Winter, Peter, Mohler, William, Bao, Zhirong, Christensen, Ryan, Kovacevic, Ismar, Kumar, Abhishek, Santella, Anthony, Wu, Yicong, Bokinsky, Alexandra, McCreedy, Evan, Colon-Ramos, Daniel, Marquina, Javier, Shroff, Hari
[
International Worm Meeting,
2015]
Despite identification of many key neurodevelopmental mechanisms from work on individual cells or simple, defined circuits, our understanding of how known mechanisms work together to direct the assembly of entire nervous systems remains limited. Examining the development of simple nervous systems, like the 302 neurons of Caenorhabditis elegans, offers one way to examine how a limited set of guidance cues can function to direct the assembly of complex neural circuits. The majority of C. elegans neurons (222) are born during embryogenesis, but study of embryonic neurodevelopmental events has proven difficult due to changes in embryo morphology and muscular activity which cause rapid twisting and movement, interfering with imaging and analysis. To examine this period of nematode development, we have developed a computer algorithm for the MIPAV software application which allows a user to computationally straighten images of twisted-up embryos, effectively canceling embryo movement and greatly simplifying the analysis of developmental events in moving embryos. We have also added the capability to track the 3-dimensional position of user-defined cells or structures over time, allowing for quantitative analysis of cell movement, growth and shape change. We have used this annotation capability to track the position of seam cells (as a proxy for overall embryo morphology) from the 1.5-fold stage through hatching in five embryos. We have found that position appears highly stereotyped, with the average anterior-posterior trajectory of a seam cell conserved to approximately 5 um. We have also tracked the movements of the CAN, ALA, and AIY neurons, as well as ALA neurite outgrowth, as a proof-of-concept for neuronal tracking. We observed a clear difference in positional variability between CAN, which undergoes embryonic migration, and AIY/ALA, with CAN showing significantly greater positional variability along the anterior-posterior axis. We plan to apply the untwisting and annotation capabilities we have developed to track the development of all 222 neurons in the embryo, which we anticipate will result in the first comprehensive map showing morphological development of an entire nervous system.

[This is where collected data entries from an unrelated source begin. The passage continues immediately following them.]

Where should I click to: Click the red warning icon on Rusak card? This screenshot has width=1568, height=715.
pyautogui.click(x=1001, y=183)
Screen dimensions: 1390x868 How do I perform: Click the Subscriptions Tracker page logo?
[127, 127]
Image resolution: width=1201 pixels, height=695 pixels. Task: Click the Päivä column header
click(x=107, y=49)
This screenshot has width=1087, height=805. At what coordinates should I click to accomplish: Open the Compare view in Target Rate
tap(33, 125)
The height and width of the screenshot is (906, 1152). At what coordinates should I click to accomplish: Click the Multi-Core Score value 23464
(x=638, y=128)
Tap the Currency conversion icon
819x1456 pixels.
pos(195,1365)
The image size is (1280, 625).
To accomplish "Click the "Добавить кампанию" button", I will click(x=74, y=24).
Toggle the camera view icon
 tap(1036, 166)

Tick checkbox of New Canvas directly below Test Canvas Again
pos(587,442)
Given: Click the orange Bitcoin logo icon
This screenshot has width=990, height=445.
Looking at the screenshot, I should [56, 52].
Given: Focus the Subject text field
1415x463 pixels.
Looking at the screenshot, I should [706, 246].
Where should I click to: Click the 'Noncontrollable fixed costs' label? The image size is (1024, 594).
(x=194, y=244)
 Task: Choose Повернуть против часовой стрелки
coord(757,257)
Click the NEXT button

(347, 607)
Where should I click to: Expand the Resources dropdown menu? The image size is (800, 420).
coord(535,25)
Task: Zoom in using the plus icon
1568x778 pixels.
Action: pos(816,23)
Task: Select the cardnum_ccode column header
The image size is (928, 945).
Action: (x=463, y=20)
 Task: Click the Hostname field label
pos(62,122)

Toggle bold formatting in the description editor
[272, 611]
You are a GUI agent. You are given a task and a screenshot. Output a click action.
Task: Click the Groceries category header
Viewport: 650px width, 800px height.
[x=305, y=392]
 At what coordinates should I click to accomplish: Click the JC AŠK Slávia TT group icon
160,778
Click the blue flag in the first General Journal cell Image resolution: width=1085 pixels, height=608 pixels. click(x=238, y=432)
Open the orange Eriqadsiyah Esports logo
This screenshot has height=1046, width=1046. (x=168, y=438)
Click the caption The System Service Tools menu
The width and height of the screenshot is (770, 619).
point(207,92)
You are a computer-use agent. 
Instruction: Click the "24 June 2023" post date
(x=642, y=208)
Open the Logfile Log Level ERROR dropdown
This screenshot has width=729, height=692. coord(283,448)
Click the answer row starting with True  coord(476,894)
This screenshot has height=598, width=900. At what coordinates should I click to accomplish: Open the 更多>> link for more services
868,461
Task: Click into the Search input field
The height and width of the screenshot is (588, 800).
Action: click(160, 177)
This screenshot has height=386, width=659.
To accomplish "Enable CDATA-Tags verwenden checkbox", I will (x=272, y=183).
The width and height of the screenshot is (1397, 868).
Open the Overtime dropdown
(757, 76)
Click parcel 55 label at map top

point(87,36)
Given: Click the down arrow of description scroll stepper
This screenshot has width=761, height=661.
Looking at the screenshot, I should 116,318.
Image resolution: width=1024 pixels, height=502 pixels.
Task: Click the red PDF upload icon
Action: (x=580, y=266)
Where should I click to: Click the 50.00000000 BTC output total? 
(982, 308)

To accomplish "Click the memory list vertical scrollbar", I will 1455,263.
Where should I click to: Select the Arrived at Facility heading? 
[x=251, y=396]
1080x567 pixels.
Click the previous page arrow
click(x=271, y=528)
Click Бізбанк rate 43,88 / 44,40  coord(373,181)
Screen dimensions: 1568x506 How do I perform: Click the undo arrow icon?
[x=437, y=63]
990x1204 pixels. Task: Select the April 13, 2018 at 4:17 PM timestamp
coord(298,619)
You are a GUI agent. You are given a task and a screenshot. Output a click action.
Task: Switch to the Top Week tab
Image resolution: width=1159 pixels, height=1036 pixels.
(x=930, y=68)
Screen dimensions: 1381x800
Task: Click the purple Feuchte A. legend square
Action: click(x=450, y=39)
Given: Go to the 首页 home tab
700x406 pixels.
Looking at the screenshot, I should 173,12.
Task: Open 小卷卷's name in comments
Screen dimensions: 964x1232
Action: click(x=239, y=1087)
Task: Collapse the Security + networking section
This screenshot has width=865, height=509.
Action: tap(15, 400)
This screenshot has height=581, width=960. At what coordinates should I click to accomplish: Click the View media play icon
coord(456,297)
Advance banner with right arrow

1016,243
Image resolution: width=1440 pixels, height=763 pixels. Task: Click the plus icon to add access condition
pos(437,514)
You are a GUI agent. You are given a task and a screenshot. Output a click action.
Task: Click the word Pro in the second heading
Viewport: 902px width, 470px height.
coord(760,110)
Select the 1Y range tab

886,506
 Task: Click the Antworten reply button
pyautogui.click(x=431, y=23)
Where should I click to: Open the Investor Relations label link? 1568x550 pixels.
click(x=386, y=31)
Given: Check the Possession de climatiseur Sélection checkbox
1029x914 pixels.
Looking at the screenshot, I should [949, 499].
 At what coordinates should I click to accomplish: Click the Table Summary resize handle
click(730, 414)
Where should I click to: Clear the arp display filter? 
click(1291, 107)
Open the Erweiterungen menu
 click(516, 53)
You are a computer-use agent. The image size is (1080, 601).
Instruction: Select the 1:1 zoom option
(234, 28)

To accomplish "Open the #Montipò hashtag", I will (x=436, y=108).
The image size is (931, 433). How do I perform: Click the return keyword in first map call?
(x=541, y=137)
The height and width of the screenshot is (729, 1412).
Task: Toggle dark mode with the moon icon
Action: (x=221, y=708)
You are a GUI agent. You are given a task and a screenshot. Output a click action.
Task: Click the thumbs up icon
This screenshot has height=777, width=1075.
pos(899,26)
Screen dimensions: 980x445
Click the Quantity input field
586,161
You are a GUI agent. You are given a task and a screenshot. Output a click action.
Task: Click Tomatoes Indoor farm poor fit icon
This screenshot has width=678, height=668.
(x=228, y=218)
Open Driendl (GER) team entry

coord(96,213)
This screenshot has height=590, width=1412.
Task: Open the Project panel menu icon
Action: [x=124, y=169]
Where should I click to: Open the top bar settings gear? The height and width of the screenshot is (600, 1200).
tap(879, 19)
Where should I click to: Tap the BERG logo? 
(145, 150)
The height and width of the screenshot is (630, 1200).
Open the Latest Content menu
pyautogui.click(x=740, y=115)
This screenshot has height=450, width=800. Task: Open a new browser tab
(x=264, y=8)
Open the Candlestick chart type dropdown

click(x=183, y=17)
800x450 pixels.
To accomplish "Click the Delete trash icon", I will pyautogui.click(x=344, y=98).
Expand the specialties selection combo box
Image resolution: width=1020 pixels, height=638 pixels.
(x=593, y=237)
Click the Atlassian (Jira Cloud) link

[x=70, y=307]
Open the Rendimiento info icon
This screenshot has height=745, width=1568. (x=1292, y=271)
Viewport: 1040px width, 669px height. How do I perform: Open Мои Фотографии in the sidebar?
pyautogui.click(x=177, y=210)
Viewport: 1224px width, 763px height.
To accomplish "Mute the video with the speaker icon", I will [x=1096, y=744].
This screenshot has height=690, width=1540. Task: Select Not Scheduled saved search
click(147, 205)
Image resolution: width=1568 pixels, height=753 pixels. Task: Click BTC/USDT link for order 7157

Bao, Zhirong, Harvey, Brandon, Karaj, Nensi, Guo, Min, Vazquez Martinez, Nabor, Duncan, Leighton, Schwartz, Gabi, Levin, Michael, Xu, Stephen, McCreedy, Evan, Mohler, William, Moyle, Mark, Christensen, Ryan, Colon-Ramos, Daniel, Del Toro-Pedrosa, Daniel, Wu, Yicong, Bokinsky, Alexandra, Santella, Anthony, Lauziere, Andrew, Shroff, Hari, Ardiel, Evan
[
International Worm Meeting,
2021]
The limited number of cells and invariant cell lineage of the Caenorhabditis elegans embryo make it an excellent system for examining complex developmental events, such as tissue movement and neurodevelopment. Prior work from the WormGUIDES project has digitized the position of all nuclei for the first half of embryogenesis, creating a computational map of the embryo that can be used to overlay developmentally relevant information like gene expression or neurite outgrowth. Creating a similar map for the second half of embryogenesis is difficult due to embryo elongation and movement. We have developed software to computationally untwist the moving embryo, allowing for analysis of cell position during this period of development, and have begun expanding our computational map into the second half of embryogenesis. Our current map includes 202 nuclei across the embryo, including 32 neuronal nuclei, 81 body wall muscle nuclei, 20 intestinal, and 20 seam cell nuclei. We also include a tract-based model of the nerve ring, showing how it is positioned relative to neuronal and body wall muscle nuclei as the embryo elongates. In addition to our partial nuclear atlas, we describe improvements to our untwisting and tracking workflow, including a deep-learning image restoration capability which improves image quality during rapid embryo movements, and a semi-automated tracking upgrade to our untwisting software which improves tracking throughput. As we continue to add nuclei and neuronal morphology to the atlas, we plan to integrate our post twitching model with previous pre-twitching work to develop a digital atlas spanning the entirety of embryogenesis.